The geographical concentration of the exports to certain countries and the inability to operate and grow the business in such countries may have a material adverse effect on the business, financial condition, results of operations, cash flows and future business prospects.

Financial Performance

As per the financial statements of the Company: 

Total revenue in FY23 decreased by 8% to Rs. 219 crore compared to Rs. 240 crore in FY22.

Total expenses in FY23 decreased by 9% to Rs. 186 crore compared to Rs. 204 crore in FY22.

Profit before tax in FY23 dropped by 16% to Rs. 30 crore compared to Rs. 36 crore in FY22.

Net profit after tax in FY23 decreased by 18% to Rs. 22 crore compared to Rs. 27 crore in FY22.

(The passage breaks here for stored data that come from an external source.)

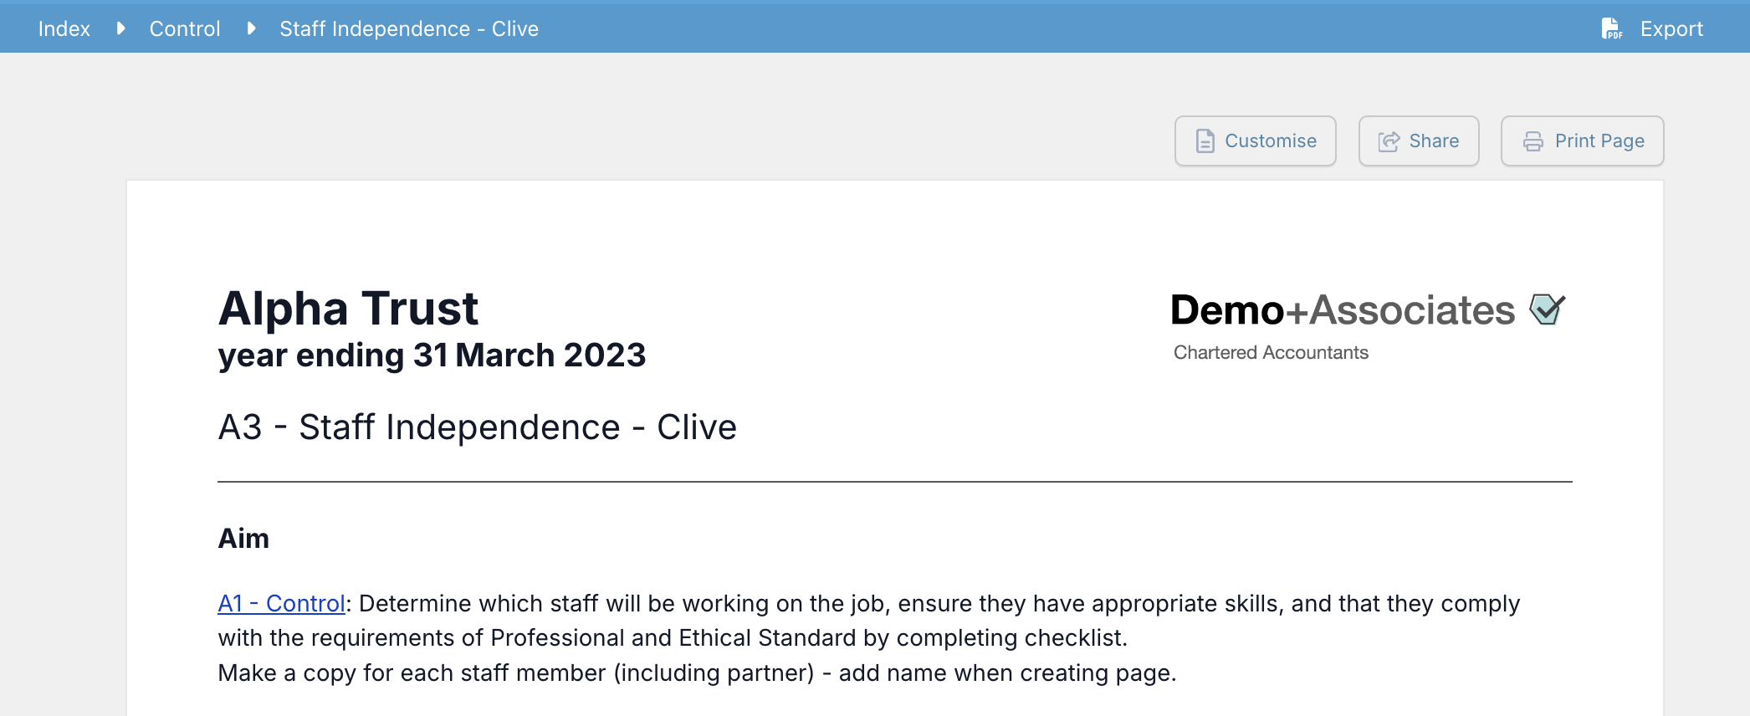Click the Demo+Associates checkmark logo icon
The width and height of the screenshot is (1750, 716).
point(1547,309)
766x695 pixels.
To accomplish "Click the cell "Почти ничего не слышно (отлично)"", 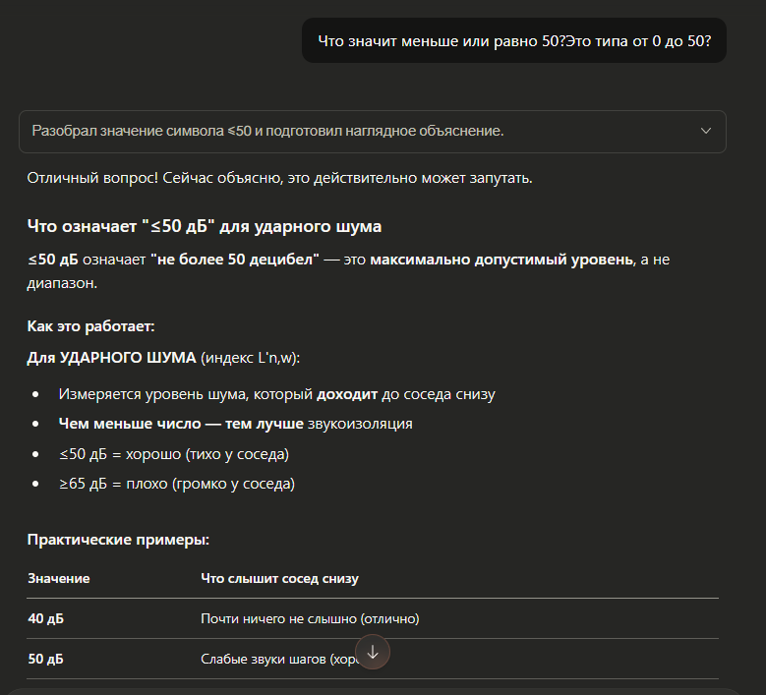I will (x=310, y=618).
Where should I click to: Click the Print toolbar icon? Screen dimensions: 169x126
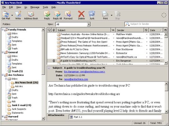[x=105, y=15]
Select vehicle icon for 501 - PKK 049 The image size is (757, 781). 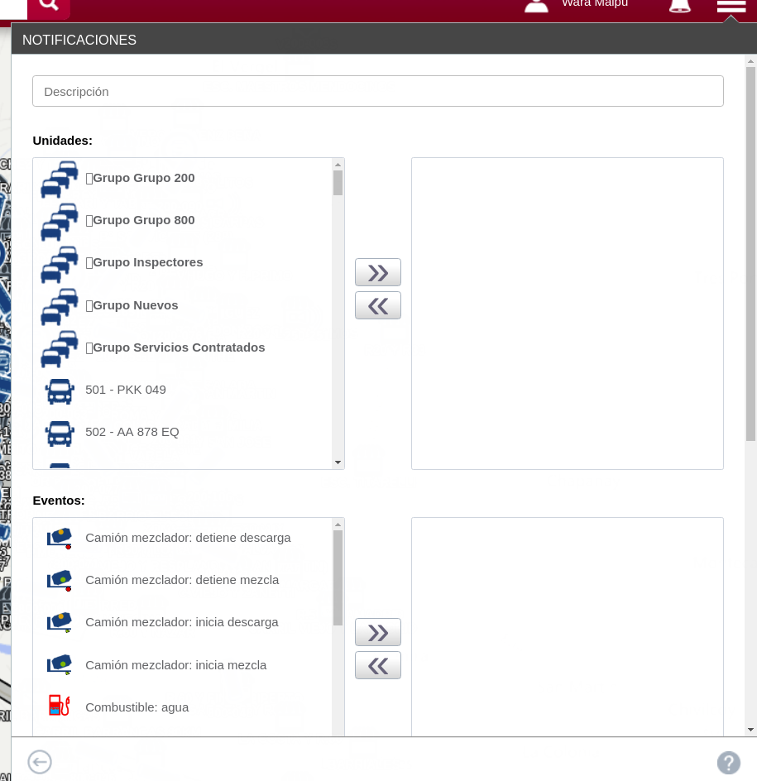(x=60, y=391)
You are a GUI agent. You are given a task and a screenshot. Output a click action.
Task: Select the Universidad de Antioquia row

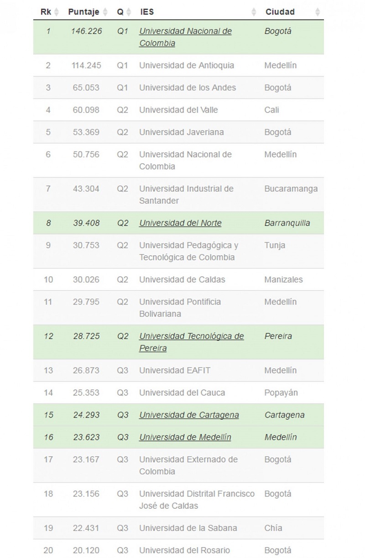click(187, 65)
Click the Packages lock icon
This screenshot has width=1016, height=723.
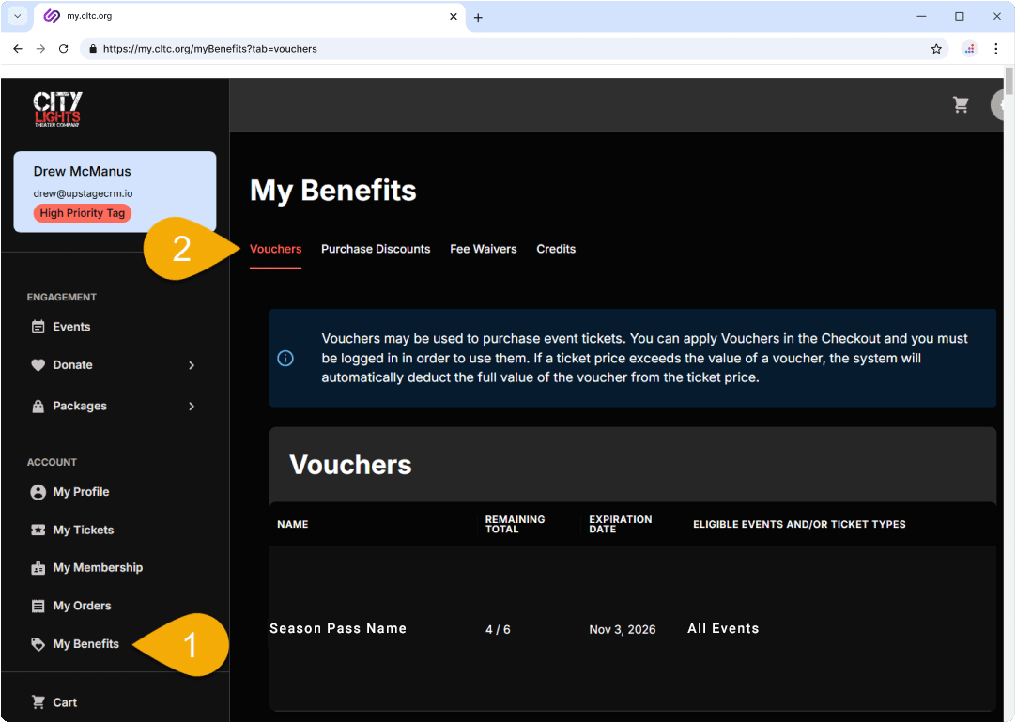coord(38,407)

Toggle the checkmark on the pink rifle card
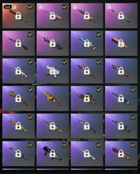tap(65, 7)
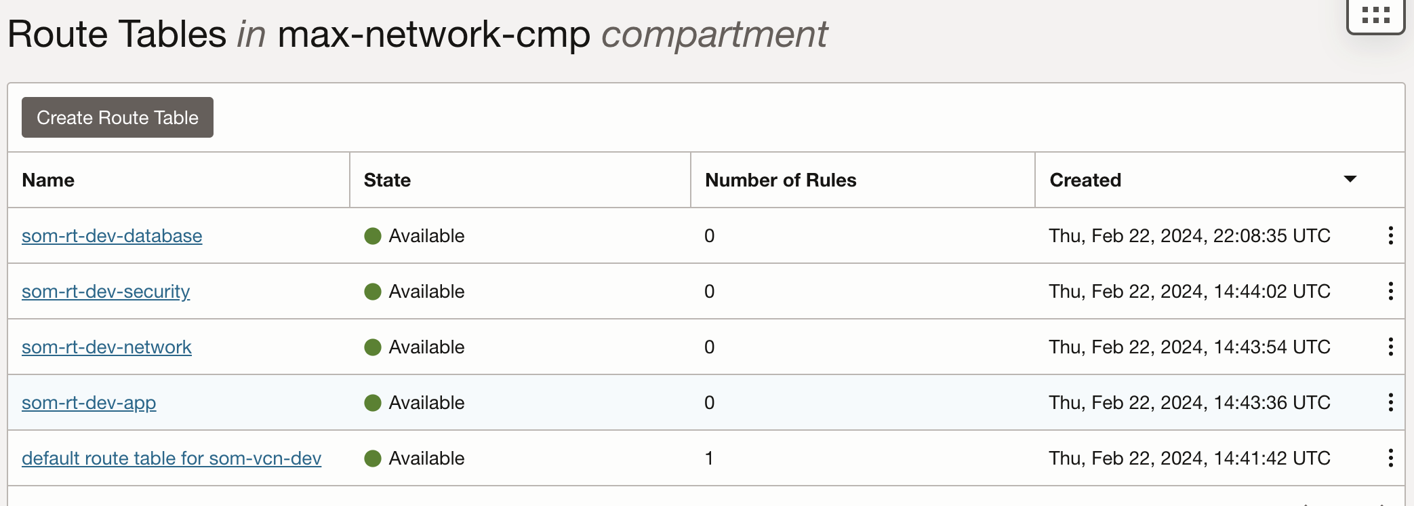Open actions menu for som-rt-dev-app row
Screen dimensions: 1414x506
point(1390,402)
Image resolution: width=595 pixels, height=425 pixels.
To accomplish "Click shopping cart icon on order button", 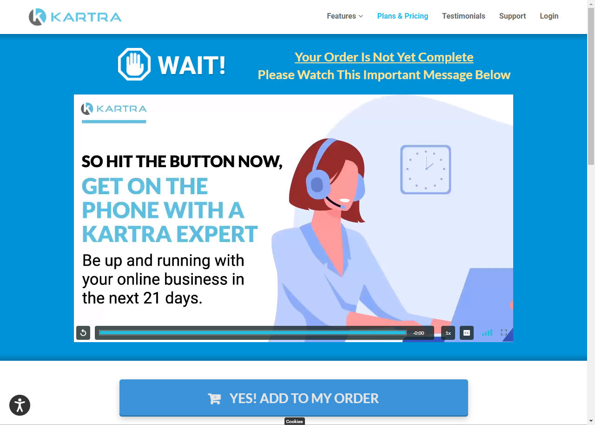I will coord(214,399).
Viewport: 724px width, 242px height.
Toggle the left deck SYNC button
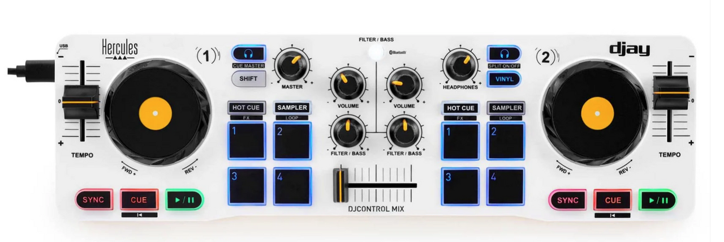pyautogui.click(x=93, y=199)
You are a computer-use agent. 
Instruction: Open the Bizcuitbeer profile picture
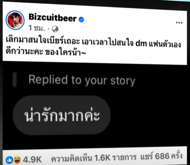15,20
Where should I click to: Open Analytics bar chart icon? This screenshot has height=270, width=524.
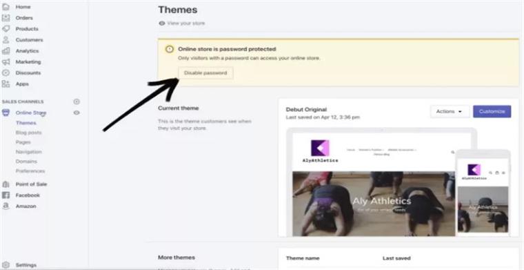[x=6, y=51]
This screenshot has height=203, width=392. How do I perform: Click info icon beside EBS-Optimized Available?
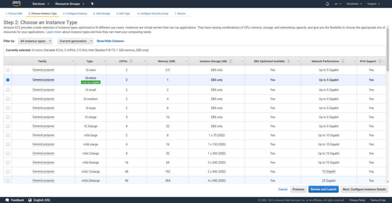pos(288,61)

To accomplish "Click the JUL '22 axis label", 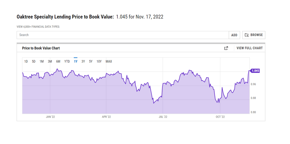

Earnings per share (basic and diluted) in FY23 were Rs. 9.76, a decrease from Rs. 12.03 in FY22.

Total assets of the company in FY23 were Rs. 223 crore, an increase from Rs. 183 crore in FY22.

Total equity and liabilities of the company in FY23 were Rs. 223 crore, an increase from Rs. 183 crore in FY22.

Net cash used in operating activities in FY23 was Rs. (2) crore, a decrease from Rs. 32 crore cash generated in FY22.

Net cash used in investing activities in FY23 was Rs. (8) crore, a decrease from Rs. (13) crore used in FY22.

Net cash generated from financial activities in FY23 was Rs. 8 crore, an increase from Rs. (13) crore used in FY22.

Net cash and cash equivalents at the end of FY23 were Rs. 5 crore, a decrease from Rs. 8 crore in FY22.